Charles began to get the attention of the key players in the "Atlanta Music Circle", in addition to the New York and Los Angeles area where he was also involved with production work. After freelancing
as an independent producer, Charles caught the attention of Christopher "Tricky" Stewart and the RedZone Entertainment organization, which Stewart had just recently formed, signing Charles on as the first producer to the RedZone Entertainment team. While at RedZone, Charles worked alongside the Grammy Award winning producer Kevin "She'kspere" Briggs, an affiliate of RedZone and Christopher "Tricky" Stewart himself on various projects.

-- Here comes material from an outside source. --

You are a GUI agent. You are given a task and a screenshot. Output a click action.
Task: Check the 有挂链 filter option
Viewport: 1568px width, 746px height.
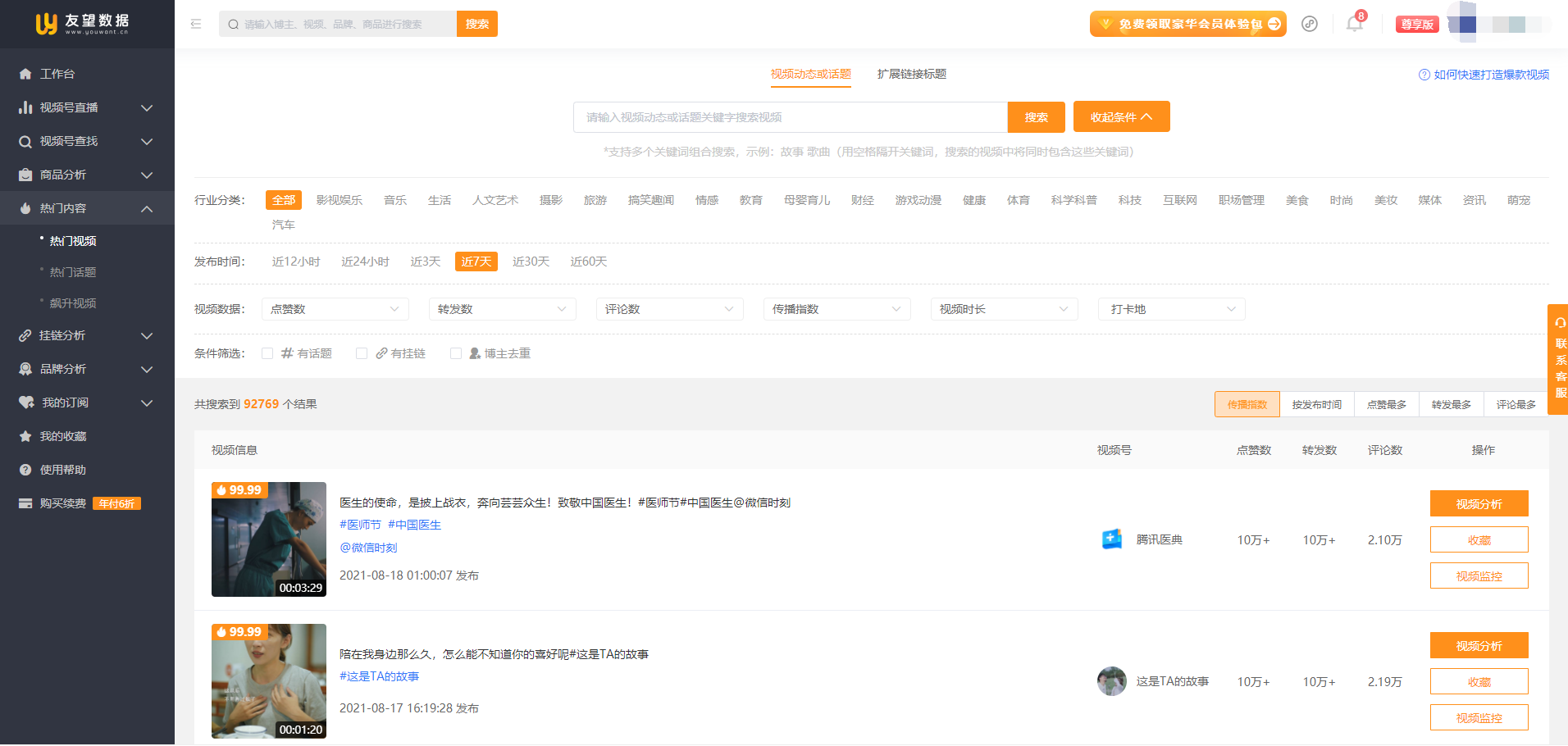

While producing at RedZone, Charles had the opportunity to broaden his working relationships with other artists within the music industry such as Sam Salter, Tamar Braxton, Blaque, Blu Cantrell, The-Dream, Kandi Burruss and Solé. He continued to catch the attention of other production organizations in the Atlanta area, one being that of D.A.R.P Recordings, run by Dallas Austin. Austin contracted Charles out to do work for many of his artist son the Freeworld recording label including Dymond, Vega, Richard Lugo, Debra Killings, and JT Money.

==Transition==
In 2008, Charles appeared as the cover model for best selling author Crystal Perkins-Stell book Lyfe Afta Cash Money, a trilogy in a series of novels written by the author. Charles has also worked as an A&R director for a recording label distributed through WEA, and has also established his own production and publishing company Hit'em Twice Productions and Bevlynnesa Music Publishing through BMI. After becoming more involved on the business side of the music industry, Charles was approached by Montell Jordan to become his tour manager and musical director for scheduled world tours. While in Germany and working on Jordan's seventh 2008 album release, Let It Rain, Charles produced and co-wrote the single "Me and U", which put Jordan back on the Billboard charts after a six-year absence, entering on the Hot R&B/Hip-Hop Singles & Tracks. in the Hot Shot Debut position and peaking at number 37 on the Billboard Hot Adult R&B Airplay chart.